The intention, Banga said on Friday October 17, is to deliver better results on the ground,.
Back in the spring, he set out plans to decentralise the group’s worldwide operations by relocating regional management from Washington to local hub offices globally, to improve responsiveness to area-specific requirements.
Speaking to the World Bank governors on Friday, Banga said he had “reframed” what the Bank did and how it measured and delivered it, around his agenda of closing the global jobs deficit. “We have worked to move with more speed, with simplicity and substance,” he said, adding that he had consolidated leadership in 40 country offices. “We’re giving clients a single point of contact,” he said.
Some feel they have seen it before. Reorganisations “going right back to the time of [1970s president] Robert McNamara have either failed or there’s passive internal resistance and everybody says, ‘yeah, right’. And after five years, things go back to the way things were done,” said Paul Cadario, a former director of the World Bank, now a distinguished fellow at Toronto University’s Munk School of Global Affairs and Public Policy.
Banga’s proposal involved joining entities with “completely different cultures”, he thought.
He said the issue was how real the collaboration would be between country economists and social scientists on one hand and the engineers who deal with projects or urban poverty.

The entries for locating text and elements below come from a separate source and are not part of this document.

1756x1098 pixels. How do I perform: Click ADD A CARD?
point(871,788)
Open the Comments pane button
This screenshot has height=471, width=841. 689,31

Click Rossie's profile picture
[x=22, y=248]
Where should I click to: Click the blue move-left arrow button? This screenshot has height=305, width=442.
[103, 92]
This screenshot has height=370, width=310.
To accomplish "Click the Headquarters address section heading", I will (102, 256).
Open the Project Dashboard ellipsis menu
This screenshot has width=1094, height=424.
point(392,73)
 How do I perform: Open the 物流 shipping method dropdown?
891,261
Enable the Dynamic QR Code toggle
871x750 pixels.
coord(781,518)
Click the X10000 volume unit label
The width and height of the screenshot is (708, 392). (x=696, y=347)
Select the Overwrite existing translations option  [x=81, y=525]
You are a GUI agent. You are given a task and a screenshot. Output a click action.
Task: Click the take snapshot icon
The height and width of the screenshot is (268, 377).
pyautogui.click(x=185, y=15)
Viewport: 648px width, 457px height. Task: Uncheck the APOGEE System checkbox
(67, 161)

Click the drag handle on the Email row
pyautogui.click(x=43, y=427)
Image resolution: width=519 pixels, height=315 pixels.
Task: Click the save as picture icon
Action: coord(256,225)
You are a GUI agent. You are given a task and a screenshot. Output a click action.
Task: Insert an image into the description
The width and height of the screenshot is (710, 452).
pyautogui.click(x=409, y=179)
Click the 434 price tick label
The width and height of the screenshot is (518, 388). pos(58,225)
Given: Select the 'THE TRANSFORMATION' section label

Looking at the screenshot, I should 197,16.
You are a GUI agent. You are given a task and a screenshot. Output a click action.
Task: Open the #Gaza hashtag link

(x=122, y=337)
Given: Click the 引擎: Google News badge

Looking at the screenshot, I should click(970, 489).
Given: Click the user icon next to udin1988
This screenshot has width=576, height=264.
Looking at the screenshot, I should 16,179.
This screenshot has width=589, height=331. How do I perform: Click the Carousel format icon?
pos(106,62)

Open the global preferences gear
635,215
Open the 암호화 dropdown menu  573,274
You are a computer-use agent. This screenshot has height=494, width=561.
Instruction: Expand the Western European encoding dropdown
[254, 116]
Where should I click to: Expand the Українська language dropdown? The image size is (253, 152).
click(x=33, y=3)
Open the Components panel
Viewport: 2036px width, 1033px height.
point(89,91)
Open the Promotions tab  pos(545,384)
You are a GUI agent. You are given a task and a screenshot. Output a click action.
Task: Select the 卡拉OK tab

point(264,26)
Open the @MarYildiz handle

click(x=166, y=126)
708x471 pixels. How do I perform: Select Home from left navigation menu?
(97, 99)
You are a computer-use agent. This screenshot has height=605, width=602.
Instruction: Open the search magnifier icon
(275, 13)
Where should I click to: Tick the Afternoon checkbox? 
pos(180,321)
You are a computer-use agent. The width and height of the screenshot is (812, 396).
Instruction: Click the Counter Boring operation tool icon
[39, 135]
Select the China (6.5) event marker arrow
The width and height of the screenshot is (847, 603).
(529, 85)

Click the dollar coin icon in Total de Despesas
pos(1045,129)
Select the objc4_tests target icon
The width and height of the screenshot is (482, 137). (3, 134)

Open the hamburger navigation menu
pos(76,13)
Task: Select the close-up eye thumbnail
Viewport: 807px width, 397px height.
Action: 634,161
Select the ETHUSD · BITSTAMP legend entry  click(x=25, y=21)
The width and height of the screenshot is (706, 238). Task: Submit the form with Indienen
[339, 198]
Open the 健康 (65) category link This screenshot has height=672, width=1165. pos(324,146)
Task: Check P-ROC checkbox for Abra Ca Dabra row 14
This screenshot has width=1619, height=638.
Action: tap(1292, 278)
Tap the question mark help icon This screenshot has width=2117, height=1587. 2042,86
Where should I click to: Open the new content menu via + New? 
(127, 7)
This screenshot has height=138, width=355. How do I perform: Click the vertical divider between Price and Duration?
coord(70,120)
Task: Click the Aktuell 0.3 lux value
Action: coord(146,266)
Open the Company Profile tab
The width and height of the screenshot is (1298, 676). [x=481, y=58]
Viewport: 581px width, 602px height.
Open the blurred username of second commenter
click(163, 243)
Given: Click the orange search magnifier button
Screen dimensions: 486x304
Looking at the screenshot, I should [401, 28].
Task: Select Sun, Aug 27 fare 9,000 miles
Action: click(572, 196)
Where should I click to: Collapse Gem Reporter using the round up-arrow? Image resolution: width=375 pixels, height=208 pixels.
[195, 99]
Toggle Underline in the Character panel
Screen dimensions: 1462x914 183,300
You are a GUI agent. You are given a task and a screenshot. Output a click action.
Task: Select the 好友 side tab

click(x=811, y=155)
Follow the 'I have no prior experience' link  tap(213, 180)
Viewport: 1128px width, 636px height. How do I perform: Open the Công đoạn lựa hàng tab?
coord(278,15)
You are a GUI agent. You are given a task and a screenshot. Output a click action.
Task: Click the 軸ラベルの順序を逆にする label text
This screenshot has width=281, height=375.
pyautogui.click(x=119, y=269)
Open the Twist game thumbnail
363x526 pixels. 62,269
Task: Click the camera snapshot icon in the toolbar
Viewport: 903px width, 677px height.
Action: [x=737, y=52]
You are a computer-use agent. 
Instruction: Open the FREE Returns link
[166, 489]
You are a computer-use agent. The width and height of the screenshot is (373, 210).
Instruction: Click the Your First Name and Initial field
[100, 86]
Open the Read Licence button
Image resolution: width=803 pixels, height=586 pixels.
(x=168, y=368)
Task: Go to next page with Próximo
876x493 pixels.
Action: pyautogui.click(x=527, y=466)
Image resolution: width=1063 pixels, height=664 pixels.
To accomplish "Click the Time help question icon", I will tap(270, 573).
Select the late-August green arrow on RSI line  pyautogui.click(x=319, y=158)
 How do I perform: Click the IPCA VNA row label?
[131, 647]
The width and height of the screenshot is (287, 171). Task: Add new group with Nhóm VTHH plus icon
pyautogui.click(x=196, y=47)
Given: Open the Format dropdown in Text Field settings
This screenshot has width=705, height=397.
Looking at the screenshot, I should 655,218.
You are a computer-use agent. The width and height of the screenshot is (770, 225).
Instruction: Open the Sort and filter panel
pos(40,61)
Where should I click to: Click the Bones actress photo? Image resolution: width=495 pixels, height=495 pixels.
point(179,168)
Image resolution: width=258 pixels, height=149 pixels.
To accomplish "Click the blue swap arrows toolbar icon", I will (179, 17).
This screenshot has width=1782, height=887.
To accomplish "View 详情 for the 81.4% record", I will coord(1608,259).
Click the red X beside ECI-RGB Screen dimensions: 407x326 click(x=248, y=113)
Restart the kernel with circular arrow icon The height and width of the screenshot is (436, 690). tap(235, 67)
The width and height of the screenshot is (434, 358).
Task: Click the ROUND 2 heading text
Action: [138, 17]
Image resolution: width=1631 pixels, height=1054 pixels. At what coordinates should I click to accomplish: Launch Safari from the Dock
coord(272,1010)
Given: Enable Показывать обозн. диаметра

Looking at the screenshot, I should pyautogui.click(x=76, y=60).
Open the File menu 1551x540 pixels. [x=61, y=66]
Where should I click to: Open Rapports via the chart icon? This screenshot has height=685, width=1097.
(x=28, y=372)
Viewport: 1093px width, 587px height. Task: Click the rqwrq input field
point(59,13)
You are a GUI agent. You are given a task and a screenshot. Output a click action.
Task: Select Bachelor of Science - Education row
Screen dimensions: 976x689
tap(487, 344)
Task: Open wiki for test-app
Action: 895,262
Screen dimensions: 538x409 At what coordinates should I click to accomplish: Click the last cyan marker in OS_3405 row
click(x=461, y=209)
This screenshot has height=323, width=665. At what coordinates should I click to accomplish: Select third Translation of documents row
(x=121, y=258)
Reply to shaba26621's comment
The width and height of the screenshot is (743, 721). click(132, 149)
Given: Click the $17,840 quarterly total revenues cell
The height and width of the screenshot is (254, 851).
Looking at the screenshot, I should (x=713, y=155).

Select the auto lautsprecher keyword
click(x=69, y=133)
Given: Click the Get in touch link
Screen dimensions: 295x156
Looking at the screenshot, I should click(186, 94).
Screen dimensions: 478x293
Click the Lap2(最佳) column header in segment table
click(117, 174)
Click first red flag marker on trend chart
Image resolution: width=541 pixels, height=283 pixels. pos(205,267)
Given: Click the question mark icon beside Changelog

“Now that’s not to say what he’s doing is going to fail,” he said. “You have all the constituencies that are important to the Bank: not only the staff, but also the civil society organisations, particularly Europe, which see the bank as an important, if not infallible, linchpin in the fight against global poverty.”
One official said the real value would be in countries of operation. Having joint country representatives would improve coordination between World Bank and IFC staff, while combining the Knowledge Bank across the organisation would make it easier for staff working on any kind of activity to call on the full range of expertise within the Group.
Other benefits could include greater emphasis on areas like local government finance, which might previously have been overlooked, being neither sovereign lending nor private sector.
The reorganisation is not about cutting posts. The official said: “We are very few, compared to what we need to do.”